A little integration paradox

The following integral can be obtained using the online Wolfram integrator:

$$\int \frac{dx}{1+\cos^2 x} = \frac{\tan^{-1}(\frac{\tan x}{\sqrt{2}})}{\sqrt{2}}$$

Now assume we are performing this integration between $0$ and $2\pi$. Hence the result of the integration is zero.

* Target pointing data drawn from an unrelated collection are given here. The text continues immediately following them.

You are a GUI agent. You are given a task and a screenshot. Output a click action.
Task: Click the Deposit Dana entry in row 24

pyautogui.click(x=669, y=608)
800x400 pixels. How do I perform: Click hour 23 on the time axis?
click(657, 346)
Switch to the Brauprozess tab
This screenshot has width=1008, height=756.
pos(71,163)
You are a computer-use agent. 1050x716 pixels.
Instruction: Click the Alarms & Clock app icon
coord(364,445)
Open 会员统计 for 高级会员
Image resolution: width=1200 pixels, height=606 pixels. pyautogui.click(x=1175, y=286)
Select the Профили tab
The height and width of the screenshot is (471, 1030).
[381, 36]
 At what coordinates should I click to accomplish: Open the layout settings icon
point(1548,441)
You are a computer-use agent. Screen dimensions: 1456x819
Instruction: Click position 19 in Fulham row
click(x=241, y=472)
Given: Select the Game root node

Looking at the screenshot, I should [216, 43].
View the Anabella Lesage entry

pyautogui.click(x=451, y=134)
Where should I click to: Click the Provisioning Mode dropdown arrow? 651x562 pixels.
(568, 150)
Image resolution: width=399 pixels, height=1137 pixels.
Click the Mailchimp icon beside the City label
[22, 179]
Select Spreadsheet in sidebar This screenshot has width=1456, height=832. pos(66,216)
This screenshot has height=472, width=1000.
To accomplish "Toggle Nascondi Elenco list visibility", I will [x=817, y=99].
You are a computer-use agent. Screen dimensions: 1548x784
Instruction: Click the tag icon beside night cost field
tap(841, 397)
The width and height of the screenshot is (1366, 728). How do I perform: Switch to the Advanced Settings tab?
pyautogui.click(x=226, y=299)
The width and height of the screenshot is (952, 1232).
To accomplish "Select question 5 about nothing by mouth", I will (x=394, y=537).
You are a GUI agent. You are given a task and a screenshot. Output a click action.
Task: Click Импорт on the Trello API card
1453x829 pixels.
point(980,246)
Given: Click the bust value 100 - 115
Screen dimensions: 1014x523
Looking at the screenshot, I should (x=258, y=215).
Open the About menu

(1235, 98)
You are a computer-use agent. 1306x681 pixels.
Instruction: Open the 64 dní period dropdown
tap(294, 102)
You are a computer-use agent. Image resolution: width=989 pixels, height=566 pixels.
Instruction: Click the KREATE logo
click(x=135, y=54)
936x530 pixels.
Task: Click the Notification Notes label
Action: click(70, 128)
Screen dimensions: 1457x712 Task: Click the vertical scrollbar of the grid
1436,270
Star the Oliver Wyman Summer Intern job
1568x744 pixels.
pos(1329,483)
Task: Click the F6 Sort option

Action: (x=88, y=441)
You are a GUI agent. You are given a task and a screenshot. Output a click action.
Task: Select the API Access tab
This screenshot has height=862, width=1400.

On the other hand when looking at the integrand, $\displaystyle \frac{1}{1+\cos^2 x}$, we see that it is a periodic function that is never negative. The fact that it is never negative guarantees that the result of the integration will never be zero (i.e., intuitively there is a positive area under the curve).

What is going on here?

Solution 1:

(This is an expansion of my earlier comment.)

Consider the function

$$f_c(x)=\frac{x}{\sqrt 2}-\frac1{\sqrt 2}\arctan\left(\frac{\sin\,2x}{3+2\sqrt{2}+\cos\,2x}\right)$$

You can check that the derivative of $f_c(x)$ is $\dfrac1{1+\cos^2 x}$. The relevance of this function is that $f_c(x)$, unlike the function $f(x)=\dfrac1{\sqrt 2}\arctan\left(\dfrac{\tan\,x}{\sqrt 2}\right)$ given in the OP, has no discontinuities within the integration interval $[0,2\pi]$:

Thus,

$$\int_0^{2\pi}\frac{\mathrm dx}{1+\cos^2 x}=\left.\frac{x}{\sqrt 2}-\frac1{\sqrt 2}\arctan\left(\frac{\sin\,2x}{3+2\sqrt{2}+\cos\,2x}\right)\right|_0^{2\pi}=\pi\sqrt 2$$

One wonders how the two functions $f(x)$ and $f_c(x)$ could look so different and yet have the same derivative. A plot of $f_c(x)-f(x)$ shows the difference:

Here, we see that the two functions differ not by a constant, but by a piecewise constant function (i.e., a step function). In fact, the Fundamental Theorem of the Calculus can be stated a bit more generally than is usual in textbooks. To quote Oleksandr Pavlyk's blog entry on this subject,

Every calculus student knows that antiderivatives can contain an arbitrary additive constant. But in fact, there’s more arbitrariness than that: one can add different constants on different parts of the interval.

As already mentioned in the previous answers, the trouble lies in the use of the Weierstrass substitution; the source of the problem, simply put, is that the substitution function used happens to be discontinuous within the interval of integration. Thus, to properly evaluate definite integrals of rational functions of sine and cosine, one has to be careful in using the Weierstrass substitution, and must pay attention to the behavior near the singularities.

Jeffrey and Rich, in their paper, discuss methods for computer algebra systems to cope with this particular weakness of the Weierstrass substitution.

For the sake of completeness, here's a general formula for an antiderivative of $\dfrac1{p+q\cos^2 x}$ that is continuous over the real line:

$$\int\frac{\mathrm dx}{p+q\cos^2 x}=\frac1{\sqrt{p(p+q)}}\left(x-\arctan\left(\frac{q\sin\,2x}{2p+q+2\sqrt{p(p+q)}+q\cos\,2x}\right)\right)$$

Solution 2:

If $\tan(y)=a\tan(x)$, then $\tan(y-x)=\frac{(a-1)\tan(x)}{1+a\tan^2(x)}$, and therefore, $$ y=x+\tan^{-1}\left(\frac{(a-1)\tan(x)}{1+a\tan^2(x)}\right)\tag{1} $$ Since $\left|\frac{(a-1)\tan(x)}{1+a\tan^2(x)}\right|\le\frac{\left|a-1\right|}{2\sqrt{a}}$, $(1)$ is a nice continuous function of $x$.

In this question, $a=\frac1{\sqrt2}$, so we get $$ \int\frac{\mathrm{d}x}{1+\cos^2(x)}=\frac{x-\tan^{-1}\left(\frac{(\sqrt2-1)\tan(x)}{\sqrt2+\tan^2(x)}\right)}{\sqrt2}\tag{2} $$

Solution 3:

An unusual substitution, the "$\tan(z/2)$"substitution, is being done here. You must take a careful look at what you are integrating. Here is a reference on this substitution.

Solution 4:

Quite simple: the $\arctan$ function is multivalued, so you have to add the appropriate multiples of $\pi$ to the function to get at the right result; i.e., $\sqrt{2}\pi$